— START Page text —

The instrumentation was easily simulated. First, to simulate clicking of the software "Report CI" button, user subjects pushed the space bar on the keyboard, which caused a sound that could be heard in the audio portion of the tape.

As a substitute for entering text in a dialogue box (for example) to describe a CI, subject users gave a verbal description that was captured on an audio track of the videotape. Verbal descriptions (which use a non-visual output channel) did not interfere, to the extent that typing would, with task performance during capture and observation during evaluation.

The CI Contexts

The videotapes, including verbal comments by user subjects, provided a complete history of user activity. To address Question 2, the context of each CI was "packaged" by editing a short clip from the tapes.

By informal experimentation we determined to use a 60 second video clip centered around the CI identification. This interval provided economical coverage for most of the data in this study. However, the tradeoff between bandwidth requirements to transmit clips on the network and richness of context will be the subject of a future study.

Question 2 was approximated by the following question: How easily can expert subjects turn CCI sets into usability problem lists? Expert subjects reviewed the CCIs found by user subjects and tried to transform each CCI into one or more specific usability problems, while the experimenters judged how well they did this. In the future, it would be possible to use multiple expert subjects for each user subject and/or to use different expert subjects to judge these results.

Results, Discussion, Lessons Learned

Although this case study was informal and no quantitative data were recorded, it did yield considerable understanding of problems and solutions regarding semi-instrumented remote evaluation and did lend insight useful in directing future studies.

— END Page text —
— START Records provided —

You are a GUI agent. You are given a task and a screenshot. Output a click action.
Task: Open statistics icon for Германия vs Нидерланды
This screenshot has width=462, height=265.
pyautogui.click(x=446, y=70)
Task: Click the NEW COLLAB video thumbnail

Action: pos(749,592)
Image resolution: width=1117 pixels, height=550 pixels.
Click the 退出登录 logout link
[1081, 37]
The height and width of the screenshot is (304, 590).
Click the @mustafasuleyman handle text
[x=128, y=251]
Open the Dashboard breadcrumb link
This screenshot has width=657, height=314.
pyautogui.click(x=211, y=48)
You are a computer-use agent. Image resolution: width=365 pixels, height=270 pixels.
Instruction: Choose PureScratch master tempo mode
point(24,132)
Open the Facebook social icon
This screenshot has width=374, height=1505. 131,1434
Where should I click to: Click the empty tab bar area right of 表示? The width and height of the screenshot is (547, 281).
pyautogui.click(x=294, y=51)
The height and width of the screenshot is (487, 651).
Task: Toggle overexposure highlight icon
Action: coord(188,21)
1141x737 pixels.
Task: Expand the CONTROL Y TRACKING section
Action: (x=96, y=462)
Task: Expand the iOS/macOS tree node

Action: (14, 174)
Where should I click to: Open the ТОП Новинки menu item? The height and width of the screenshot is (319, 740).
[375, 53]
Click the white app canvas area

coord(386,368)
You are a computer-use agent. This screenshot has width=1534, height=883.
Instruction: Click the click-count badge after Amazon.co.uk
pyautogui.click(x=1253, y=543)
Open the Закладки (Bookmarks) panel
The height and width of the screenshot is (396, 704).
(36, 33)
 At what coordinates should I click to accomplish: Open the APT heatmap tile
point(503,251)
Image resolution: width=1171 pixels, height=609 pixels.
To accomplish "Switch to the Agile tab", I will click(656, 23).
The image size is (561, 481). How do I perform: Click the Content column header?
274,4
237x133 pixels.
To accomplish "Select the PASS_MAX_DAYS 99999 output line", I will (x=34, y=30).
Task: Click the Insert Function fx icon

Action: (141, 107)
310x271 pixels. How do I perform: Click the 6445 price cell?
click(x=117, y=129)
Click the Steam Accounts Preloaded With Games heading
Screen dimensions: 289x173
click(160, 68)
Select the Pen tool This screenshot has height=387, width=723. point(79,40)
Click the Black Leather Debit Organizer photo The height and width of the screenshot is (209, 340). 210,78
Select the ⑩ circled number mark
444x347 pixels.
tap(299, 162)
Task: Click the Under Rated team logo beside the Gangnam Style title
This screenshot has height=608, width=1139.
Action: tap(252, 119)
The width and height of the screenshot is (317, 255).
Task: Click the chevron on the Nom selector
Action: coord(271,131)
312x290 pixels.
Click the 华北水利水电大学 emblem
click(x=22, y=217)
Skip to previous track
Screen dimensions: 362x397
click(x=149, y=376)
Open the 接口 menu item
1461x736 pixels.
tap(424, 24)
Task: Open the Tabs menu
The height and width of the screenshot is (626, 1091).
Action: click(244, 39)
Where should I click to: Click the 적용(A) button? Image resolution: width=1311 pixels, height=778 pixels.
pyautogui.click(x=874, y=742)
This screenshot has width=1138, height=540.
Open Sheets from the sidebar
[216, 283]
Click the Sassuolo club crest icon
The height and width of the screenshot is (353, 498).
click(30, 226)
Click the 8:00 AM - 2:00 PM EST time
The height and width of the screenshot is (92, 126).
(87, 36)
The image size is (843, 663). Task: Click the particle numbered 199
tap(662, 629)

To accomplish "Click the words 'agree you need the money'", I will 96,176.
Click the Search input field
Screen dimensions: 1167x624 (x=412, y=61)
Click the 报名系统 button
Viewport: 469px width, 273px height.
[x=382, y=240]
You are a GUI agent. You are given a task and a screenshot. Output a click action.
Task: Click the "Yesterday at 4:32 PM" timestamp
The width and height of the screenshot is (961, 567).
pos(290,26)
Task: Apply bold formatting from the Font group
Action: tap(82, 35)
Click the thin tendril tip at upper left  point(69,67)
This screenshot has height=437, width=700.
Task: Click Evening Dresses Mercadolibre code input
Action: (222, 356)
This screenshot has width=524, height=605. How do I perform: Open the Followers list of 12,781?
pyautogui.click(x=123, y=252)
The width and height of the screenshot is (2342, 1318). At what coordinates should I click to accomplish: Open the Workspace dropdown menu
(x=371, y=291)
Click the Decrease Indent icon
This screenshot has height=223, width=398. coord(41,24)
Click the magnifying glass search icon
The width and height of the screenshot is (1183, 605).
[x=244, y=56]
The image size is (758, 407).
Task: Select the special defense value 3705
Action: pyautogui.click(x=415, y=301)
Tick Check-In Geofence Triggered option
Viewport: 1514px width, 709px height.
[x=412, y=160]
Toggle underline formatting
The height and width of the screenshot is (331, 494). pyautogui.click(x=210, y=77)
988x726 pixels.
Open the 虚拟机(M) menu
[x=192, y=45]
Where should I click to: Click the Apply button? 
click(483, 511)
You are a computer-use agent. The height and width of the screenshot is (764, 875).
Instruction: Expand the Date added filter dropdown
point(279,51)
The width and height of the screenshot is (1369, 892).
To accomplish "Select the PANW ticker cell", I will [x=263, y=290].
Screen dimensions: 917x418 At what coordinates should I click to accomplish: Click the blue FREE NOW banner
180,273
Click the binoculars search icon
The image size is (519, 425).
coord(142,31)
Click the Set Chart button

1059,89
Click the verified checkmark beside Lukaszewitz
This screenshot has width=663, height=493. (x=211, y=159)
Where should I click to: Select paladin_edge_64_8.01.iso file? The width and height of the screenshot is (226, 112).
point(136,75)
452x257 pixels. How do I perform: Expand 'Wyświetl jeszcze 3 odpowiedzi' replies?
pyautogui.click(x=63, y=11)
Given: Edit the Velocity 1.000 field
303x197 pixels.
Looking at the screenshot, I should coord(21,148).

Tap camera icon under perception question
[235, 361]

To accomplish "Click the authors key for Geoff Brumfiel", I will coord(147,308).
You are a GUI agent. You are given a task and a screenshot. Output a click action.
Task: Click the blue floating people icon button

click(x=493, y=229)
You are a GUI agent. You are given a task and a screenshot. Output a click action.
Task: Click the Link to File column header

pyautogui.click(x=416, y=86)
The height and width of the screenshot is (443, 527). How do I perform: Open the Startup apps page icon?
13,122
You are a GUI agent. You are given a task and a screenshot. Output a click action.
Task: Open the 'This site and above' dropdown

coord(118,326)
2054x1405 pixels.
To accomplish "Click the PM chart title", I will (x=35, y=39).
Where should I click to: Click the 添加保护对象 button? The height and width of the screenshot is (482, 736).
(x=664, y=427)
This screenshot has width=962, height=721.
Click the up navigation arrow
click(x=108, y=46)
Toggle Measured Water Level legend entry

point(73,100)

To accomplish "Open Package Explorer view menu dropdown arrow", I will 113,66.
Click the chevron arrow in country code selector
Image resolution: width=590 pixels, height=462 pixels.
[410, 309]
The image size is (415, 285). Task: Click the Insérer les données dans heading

— END Records provided —

Work to do
1/ Can you rewrite the stretch from "As a substitute" through "observation during evaluation." in the case study text, renaming "dialogue box" to "text field"?
2/ What specific possibilities for future work does the case study text mention? List all of them.
3/ In the case study text, how long was the video clip used to package each CI's context?

Worked answers
1/
As a substitute for entering text in a text field (for example) to describe a CI, subject users gave a verbal description that was captured on an audio track of the videotape. Verbal descriptions (which use a non-visual output channel) did not interfere, to the extent that typing would, with task performance during capture and observation during evaluation.

2/
- A future study of the tradeoff between bandwidth requirements to transmit clips on the network and richness of context
- Using multiple expert subjects for each user subject
- Using different expert subjects to judge the results

3/ 60 seconds, centered around the CI identification.